▶ Task: Search the data below, and report every line in which "sidebar" occurs.

Extracted data entries:
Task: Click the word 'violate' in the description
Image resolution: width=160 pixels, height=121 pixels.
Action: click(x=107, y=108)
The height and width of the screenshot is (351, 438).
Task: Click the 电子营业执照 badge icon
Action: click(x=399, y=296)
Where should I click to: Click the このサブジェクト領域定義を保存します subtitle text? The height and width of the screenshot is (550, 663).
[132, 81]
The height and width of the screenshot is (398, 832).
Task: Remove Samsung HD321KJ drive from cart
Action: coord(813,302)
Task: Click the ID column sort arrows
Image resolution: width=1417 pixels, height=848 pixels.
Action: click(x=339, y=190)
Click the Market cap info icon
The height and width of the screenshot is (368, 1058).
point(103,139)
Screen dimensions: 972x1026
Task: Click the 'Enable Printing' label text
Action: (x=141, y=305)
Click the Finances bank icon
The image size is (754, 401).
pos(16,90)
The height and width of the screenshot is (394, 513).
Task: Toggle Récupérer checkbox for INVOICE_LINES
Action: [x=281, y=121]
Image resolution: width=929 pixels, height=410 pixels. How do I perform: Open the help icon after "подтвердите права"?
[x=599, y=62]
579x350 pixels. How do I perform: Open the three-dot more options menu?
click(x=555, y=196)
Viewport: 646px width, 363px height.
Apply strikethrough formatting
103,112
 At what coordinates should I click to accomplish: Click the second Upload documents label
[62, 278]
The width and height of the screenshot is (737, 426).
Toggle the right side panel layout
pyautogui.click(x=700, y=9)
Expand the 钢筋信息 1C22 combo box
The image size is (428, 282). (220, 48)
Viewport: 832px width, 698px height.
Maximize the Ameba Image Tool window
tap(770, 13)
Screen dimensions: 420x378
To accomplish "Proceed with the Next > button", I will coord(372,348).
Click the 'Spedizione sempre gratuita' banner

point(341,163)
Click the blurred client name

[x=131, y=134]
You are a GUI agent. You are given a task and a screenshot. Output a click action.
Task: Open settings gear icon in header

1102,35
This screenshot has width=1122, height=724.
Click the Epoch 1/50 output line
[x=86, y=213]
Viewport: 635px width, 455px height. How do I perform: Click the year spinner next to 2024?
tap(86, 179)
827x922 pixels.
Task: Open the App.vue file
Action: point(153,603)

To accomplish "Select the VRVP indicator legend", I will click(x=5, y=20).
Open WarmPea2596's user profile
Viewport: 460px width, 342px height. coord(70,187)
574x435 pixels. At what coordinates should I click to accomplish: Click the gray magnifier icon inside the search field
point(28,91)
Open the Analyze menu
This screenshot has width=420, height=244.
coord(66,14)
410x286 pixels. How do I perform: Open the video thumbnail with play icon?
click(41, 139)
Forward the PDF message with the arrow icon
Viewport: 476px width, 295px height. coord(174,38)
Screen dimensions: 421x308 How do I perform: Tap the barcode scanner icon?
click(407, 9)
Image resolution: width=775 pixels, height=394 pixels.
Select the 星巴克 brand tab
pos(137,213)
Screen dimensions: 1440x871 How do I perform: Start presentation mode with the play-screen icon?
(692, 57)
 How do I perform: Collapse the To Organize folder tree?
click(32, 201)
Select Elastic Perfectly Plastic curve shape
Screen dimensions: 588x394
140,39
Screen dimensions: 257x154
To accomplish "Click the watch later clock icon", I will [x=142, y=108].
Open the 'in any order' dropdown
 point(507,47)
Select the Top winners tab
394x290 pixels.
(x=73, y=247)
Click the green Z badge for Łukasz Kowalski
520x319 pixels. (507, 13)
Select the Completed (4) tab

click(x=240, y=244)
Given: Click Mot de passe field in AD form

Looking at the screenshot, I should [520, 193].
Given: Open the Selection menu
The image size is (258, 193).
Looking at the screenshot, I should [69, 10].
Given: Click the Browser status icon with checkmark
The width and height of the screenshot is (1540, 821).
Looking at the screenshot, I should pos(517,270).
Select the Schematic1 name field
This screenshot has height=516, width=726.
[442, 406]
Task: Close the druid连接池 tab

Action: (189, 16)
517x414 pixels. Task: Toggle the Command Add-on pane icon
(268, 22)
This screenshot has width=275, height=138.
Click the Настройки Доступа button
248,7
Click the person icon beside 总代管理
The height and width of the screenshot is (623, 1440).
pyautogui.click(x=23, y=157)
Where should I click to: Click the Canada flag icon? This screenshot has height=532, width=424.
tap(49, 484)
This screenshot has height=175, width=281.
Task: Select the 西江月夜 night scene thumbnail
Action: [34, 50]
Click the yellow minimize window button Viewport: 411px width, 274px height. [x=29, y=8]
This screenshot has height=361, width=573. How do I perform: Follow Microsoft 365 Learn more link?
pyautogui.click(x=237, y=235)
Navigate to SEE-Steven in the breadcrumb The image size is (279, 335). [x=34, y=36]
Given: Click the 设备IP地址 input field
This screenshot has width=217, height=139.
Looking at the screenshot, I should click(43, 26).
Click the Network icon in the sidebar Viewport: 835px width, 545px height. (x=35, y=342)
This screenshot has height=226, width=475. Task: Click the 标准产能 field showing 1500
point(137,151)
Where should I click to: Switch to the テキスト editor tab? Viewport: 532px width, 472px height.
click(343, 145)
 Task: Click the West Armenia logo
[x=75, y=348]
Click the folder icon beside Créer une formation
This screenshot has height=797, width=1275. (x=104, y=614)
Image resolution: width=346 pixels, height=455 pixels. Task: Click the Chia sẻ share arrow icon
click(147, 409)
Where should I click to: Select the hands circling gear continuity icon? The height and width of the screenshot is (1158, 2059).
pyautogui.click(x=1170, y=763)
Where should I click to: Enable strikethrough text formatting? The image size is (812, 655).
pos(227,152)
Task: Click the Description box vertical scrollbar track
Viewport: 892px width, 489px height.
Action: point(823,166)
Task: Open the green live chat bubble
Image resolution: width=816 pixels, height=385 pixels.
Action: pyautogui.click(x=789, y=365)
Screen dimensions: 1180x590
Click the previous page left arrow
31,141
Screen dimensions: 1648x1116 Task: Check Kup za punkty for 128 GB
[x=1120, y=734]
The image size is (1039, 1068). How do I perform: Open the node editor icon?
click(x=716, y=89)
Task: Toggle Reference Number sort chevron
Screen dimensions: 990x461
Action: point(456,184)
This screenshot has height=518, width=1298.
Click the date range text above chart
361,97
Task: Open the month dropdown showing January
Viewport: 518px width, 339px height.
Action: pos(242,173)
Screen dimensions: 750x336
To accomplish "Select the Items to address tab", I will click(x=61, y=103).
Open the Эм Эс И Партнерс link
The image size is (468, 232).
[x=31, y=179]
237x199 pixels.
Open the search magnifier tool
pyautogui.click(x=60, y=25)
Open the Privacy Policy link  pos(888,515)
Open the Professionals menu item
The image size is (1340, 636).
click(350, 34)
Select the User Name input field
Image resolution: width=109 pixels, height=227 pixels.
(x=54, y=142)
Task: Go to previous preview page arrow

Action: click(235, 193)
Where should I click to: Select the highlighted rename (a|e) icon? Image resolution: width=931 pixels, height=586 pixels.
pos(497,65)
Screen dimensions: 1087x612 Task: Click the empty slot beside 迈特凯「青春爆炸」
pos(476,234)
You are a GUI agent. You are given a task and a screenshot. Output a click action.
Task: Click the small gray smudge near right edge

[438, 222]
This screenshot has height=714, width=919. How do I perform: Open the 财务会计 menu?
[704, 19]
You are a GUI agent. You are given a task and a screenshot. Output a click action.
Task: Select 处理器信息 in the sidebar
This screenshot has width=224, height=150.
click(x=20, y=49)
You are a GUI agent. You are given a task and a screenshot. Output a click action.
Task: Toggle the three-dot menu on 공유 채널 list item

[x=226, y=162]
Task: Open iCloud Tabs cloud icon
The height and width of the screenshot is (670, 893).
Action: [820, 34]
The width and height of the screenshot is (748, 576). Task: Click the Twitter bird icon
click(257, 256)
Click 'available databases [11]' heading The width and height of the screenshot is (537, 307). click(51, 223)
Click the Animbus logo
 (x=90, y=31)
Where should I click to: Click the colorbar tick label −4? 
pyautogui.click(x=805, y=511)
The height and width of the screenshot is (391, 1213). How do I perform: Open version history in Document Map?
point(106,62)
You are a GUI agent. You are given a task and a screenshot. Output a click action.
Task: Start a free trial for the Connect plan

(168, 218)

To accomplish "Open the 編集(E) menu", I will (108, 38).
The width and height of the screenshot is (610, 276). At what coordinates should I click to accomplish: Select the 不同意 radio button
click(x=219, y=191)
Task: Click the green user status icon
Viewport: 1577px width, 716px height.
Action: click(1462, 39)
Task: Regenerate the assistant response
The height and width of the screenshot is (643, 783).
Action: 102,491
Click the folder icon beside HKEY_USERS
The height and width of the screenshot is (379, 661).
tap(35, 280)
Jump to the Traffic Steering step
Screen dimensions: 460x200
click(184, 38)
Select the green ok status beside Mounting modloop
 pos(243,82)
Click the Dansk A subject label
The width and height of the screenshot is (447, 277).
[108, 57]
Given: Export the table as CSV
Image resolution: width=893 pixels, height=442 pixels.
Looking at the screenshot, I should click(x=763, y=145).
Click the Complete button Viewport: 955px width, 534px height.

▶ Output for this exercise:
Click the Network icon in the sidebar Viewport: 835px width, 545px height. (x=35, y=342)
Task: Select 处理器信息 in the sidebar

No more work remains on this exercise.